---------- EXTRACTED INFORMATION ----------

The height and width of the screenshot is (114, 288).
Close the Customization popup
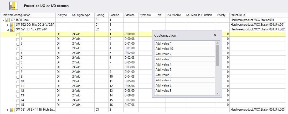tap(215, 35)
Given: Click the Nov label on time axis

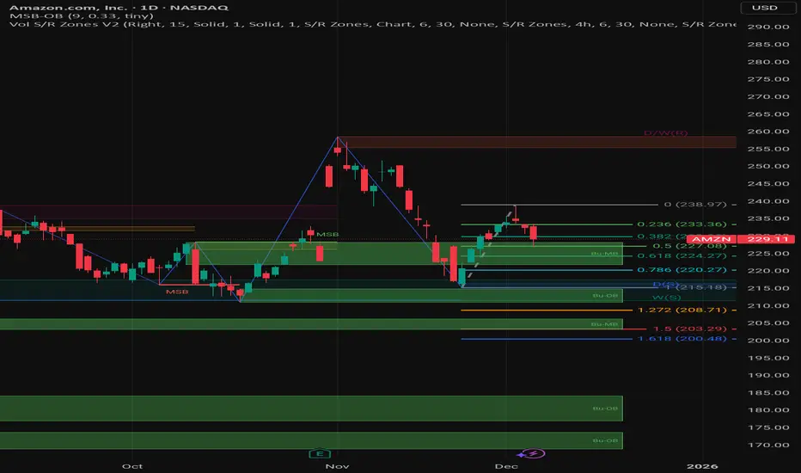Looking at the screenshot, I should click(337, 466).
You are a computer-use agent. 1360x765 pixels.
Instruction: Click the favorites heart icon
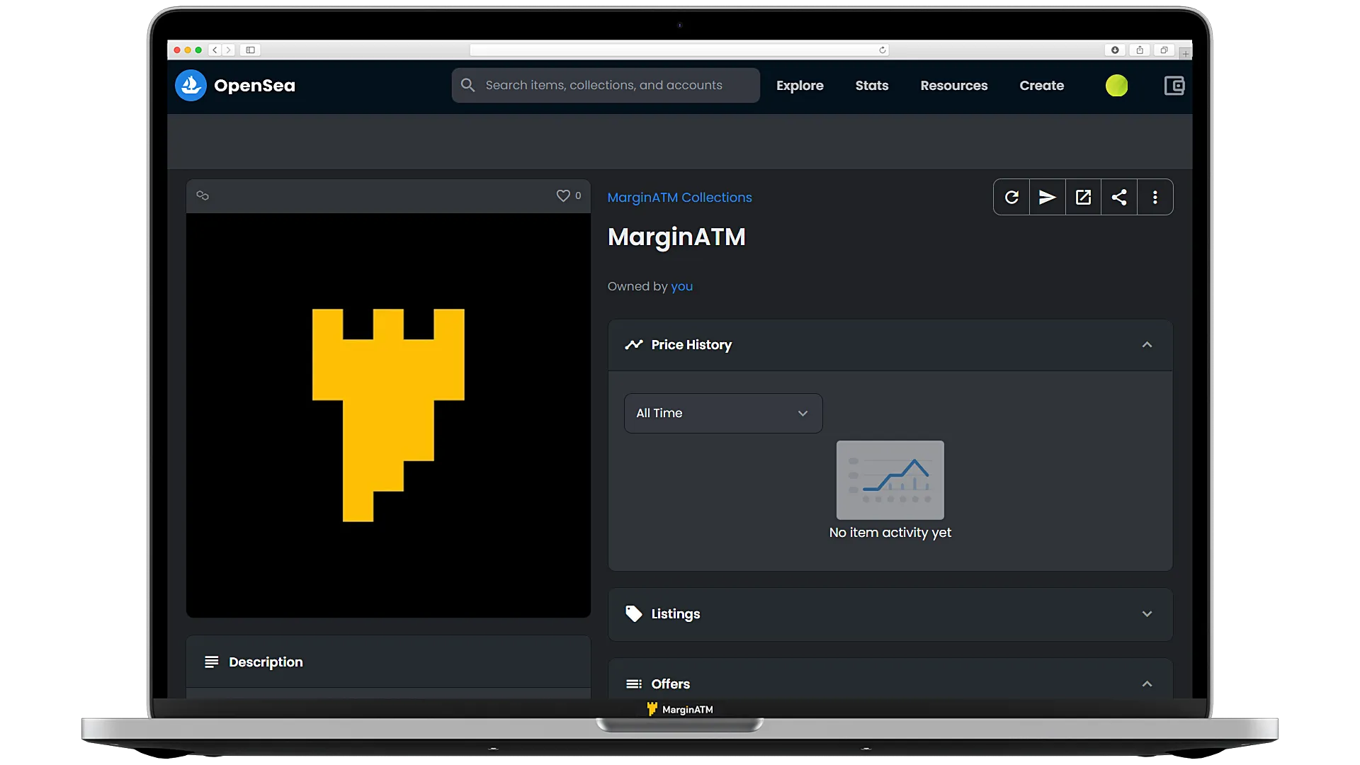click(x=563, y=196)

----------
---------- EXTRACTED INFORMATION ----------

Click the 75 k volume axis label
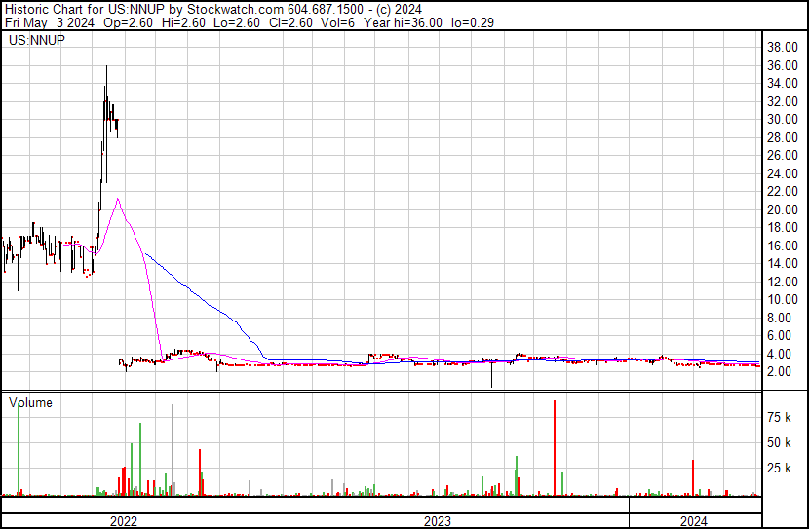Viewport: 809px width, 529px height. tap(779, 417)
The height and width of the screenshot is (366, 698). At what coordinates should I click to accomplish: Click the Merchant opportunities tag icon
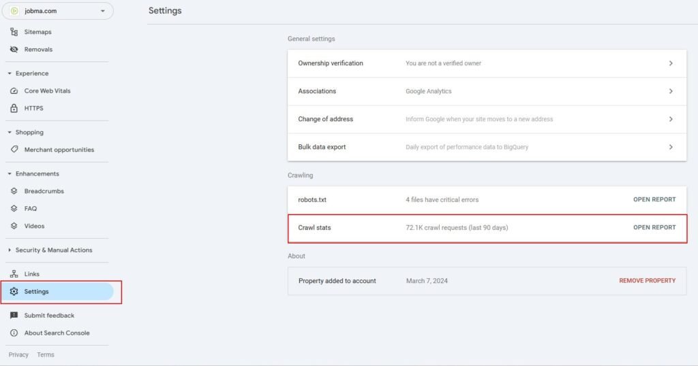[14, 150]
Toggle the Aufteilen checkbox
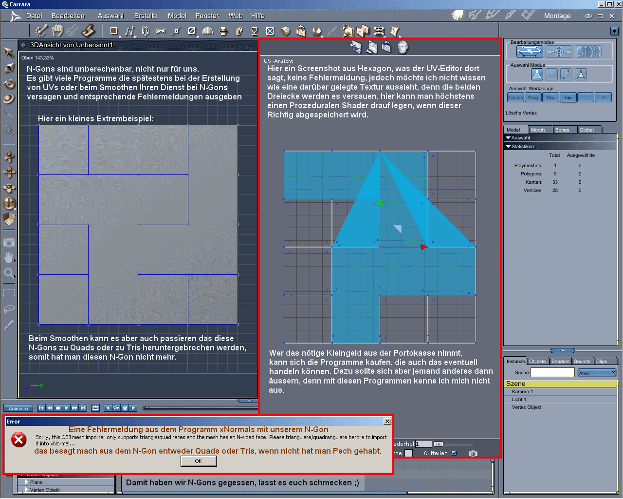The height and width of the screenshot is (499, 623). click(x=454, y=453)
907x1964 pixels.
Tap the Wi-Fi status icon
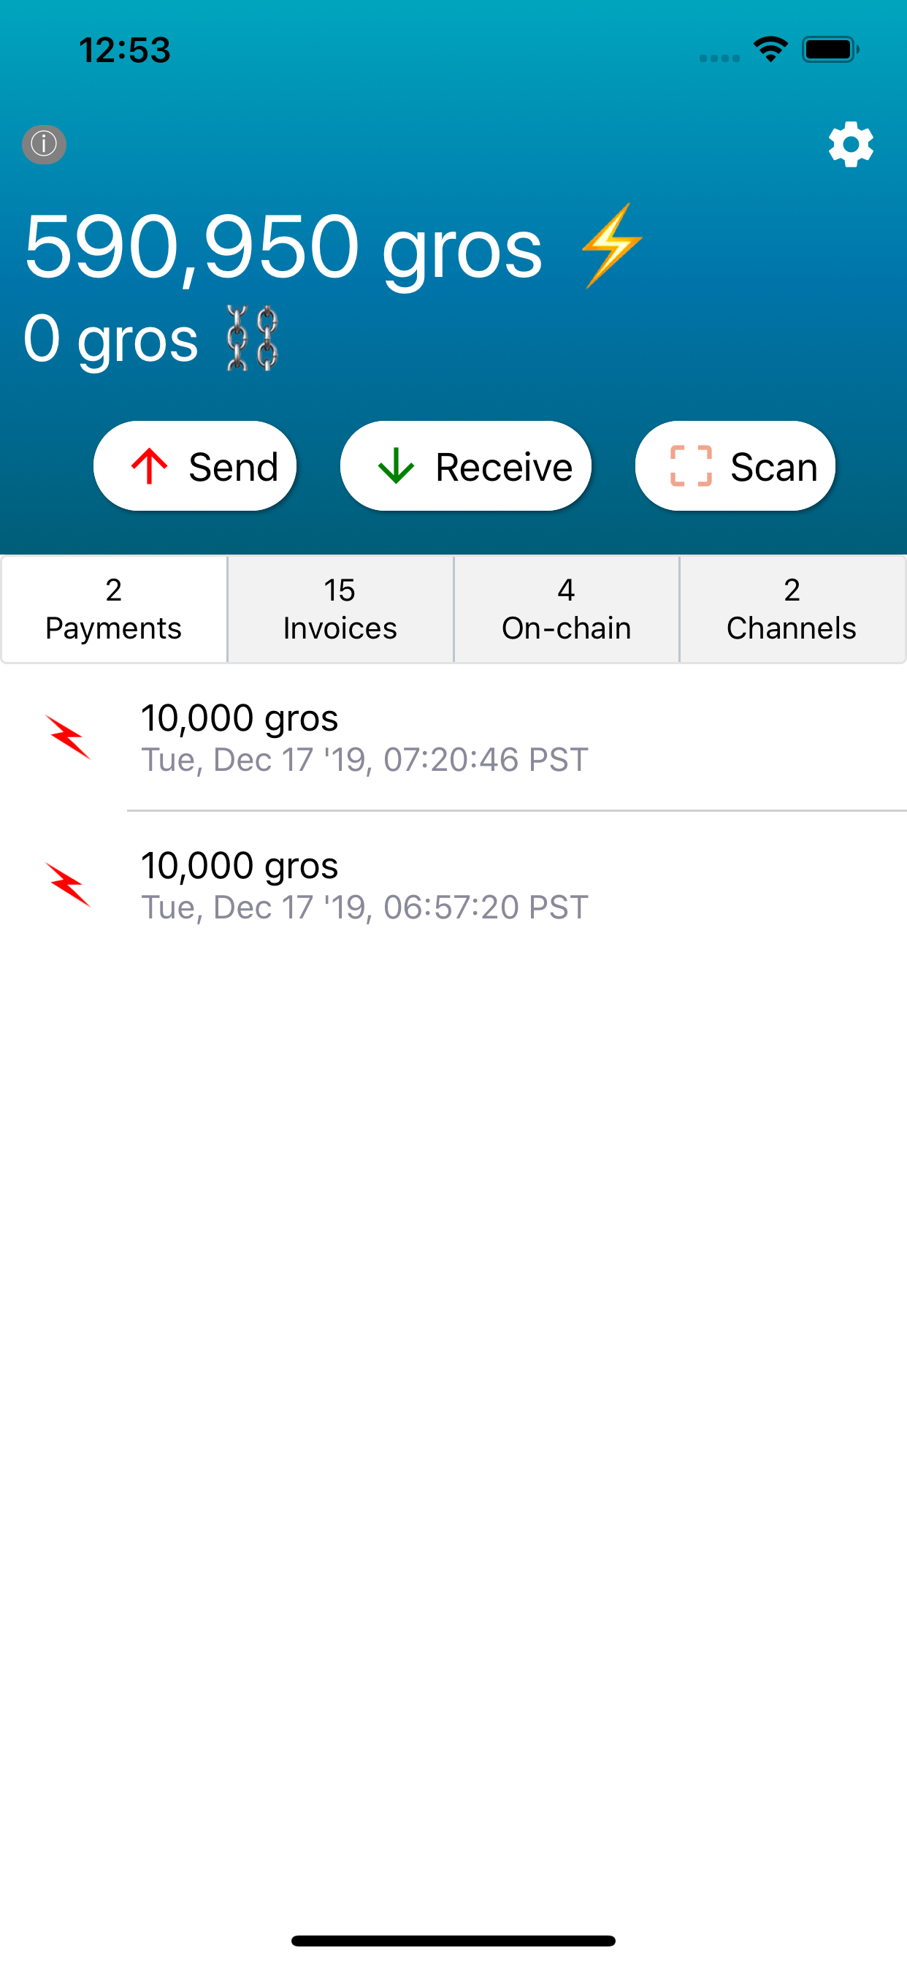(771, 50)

----------
---------- EXTRACTED INFORMATION ----------

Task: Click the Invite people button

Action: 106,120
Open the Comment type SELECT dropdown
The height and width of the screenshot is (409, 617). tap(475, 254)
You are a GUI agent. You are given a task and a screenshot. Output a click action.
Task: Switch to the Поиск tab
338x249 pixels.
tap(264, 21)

----------

#### EXERCISE:
When a line of the material holds the string "agent", copy that line.

#### OUTPUT FOR THIS TASK:
You are a computer-use agent. 1360x765 pixels.
You are a GUI agent. You are given a task and a screenshot. Output a click action.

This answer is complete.